Ces informations, exploitées par la DST, permettent à la France de faire expulser 47 Soviétiques, principalement du corps diplomatique dont huit agents du KGB faisant partie de la liste remise par Vetrov) résidant en France le 5 avril 1983, peu après la nomination du préfet Yves Bonnet à la tête de la DST en remplacement de Marcel Chalet atteint par la limite d'âge. Sur ce total, 40 étaient investis de fonctions diplomatiques, dont 12 à l'UNESCO, deux exerçaient le métier de journaliste à l'agence Tass, et cinq officiaient dans différents organismes commerciaux. Parmi les noms, se seraient trouvés le « rézidiente », chef de station, du KGB à Paris avec ses cinq adjoints, « vice-rézidiente ». Sur instruction de François Mitterrand en date du 26 mars 1983, le directeur de cabinet du ministère des Affaires étrangères de Claude Cheysson, François Scheer, notifie le 28 mars 1983 Nikolaï Afanassievski, conseiller à l'ambassade d'URSS, lui-même officier sous couverture diplomatique du KGB connu de la DST, des expulsions à venir, fixées huit jours plus tard le 5 avril. 

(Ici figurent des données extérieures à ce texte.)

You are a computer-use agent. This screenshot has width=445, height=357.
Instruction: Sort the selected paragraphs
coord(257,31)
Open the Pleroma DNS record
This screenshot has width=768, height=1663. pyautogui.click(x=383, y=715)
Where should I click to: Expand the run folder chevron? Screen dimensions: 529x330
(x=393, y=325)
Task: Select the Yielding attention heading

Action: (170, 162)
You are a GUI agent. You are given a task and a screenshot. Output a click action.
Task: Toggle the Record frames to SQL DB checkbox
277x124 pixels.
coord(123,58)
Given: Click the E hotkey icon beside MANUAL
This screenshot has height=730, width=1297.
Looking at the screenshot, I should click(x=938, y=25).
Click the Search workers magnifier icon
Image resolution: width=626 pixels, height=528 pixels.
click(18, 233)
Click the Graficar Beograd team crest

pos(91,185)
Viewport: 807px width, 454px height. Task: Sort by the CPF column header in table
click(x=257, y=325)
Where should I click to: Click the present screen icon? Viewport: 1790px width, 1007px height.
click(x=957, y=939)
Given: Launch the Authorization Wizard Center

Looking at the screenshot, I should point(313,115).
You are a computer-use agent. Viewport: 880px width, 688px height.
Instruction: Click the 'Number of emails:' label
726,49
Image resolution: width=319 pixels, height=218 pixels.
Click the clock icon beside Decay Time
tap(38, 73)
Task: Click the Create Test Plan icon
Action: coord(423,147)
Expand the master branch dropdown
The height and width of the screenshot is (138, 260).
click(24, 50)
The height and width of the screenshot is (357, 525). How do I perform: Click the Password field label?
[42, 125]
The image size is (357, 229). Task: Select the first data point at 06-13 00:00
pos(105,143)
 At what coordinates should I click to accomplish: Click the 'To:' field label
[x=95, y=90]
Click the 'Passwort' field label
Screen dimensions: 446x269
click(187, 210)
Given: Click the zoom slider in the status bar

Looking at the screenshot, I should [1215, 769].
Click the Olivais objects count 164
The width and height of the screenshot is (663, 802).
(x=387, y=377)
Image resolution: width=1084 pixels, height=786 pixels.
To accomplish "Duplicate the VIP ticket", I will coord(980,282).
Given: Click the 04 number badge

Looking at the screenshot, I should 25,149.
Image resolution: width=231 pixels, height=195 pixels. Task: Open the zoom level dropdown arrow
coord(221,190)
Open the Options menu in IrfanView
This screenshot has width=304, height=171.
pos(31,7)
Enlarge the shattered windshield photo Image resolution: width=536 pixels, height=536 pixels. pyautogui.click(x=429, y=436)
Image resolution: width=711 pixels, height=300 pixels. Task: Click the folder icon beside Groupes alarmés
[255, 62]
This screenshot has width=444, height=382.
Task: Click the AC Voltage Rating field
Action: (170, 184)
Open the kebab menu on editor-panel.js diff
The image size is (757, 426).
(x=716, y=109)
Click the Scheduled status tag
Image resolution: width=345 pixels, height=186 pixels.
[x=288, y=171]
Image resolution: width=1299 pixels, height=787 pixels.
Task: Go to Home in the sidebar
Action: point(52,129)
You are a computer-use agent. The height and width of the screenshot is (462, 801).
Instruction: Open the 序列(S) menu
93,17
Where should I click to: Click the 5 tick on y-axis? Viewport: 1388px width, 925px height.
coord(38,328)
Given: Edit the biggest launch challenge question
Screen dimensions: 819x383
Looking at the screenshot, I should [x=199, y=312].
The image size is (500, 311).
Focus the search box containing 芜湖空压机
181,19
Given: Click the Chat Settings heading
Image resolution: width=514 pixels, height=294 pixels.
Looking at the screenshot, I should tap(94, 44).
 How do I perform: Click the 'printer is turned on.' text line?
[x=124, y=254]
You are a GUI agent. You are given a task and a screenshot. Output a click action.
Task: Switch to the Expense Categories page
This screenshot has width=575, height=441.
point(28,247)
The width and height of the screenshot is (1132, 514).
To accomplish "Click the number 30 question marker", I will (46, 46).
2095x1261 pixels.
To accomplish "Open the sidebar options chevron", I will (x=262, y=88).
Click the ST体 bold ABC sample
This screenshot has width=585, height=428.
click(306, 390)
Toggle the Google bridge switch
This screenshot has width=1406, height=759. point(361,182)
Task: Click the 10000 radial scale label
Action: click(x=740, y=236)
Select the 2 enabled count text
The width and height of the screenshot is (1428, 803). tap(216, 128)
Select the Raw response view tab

Il lui montre une photocopie de la première page du rapport 1980 de la VPK, la Commission de l'industrie militaire, intitulé « Résultat de l'étude et de l'exploitation des informations spéciales recueillies en 1980 », exemplaire numéro 1 à destination de Iouri Andropov, qui lui a été fourni par la DST. D'après certaines sources, les Soviétiques auraient été en mesure d'identifier la source de la DST en déterminant qui avait été en possession de ce document19, alors que pour d'autres, l'élément présenté était volontairement trop mince pour remonter jusqu'à la taupe. Après protestations des Soviétiques, Francis Gutmann, secrétaire général du Quai d'Orsay et conseiller du ministre des Relations Extérieures Claude Cheysson et Pierre Mauroy, le Premier Ministre, reçoivent l'ambassadeur d'URSS Iouli Vorontsov pour lui confirmer les expulsions le 30 mars et le 1er avril.

Arrestation et exécution

Peu auparavant, Vetrov, qui serait devenu paranoïaque et aurait craint d'être démasqué, aurait tenté le 22 février 1982 d'assassiner sa maîtresse Ludmilla. À cette occasion, il aurait tué un milicien soviétique tentant de s'interposer. Arrêté, il aurait été condamné à 12 années de camp pour crime passionnel, sans que les autorités ne soient doutées de ses actes d'espionnage. Ce serait seulement un an plus tard que les enquêteurs du KGB l'aurait identifié comme le traître qu'ils recherchaient. Pour d'autres sources, cette arrestation aurait été une mise en scène et une manipulation des services soviétiques qui l'avaient déjà identifié, et qui essayeront d'attirer les services Français et Américains dans un piège. Il aurait été exécuté d'une balle dans la nuque dans un sous-sol de la prison de Lefortovo à Moscou en décembre 1984 ou janvier 1985 selon les sources.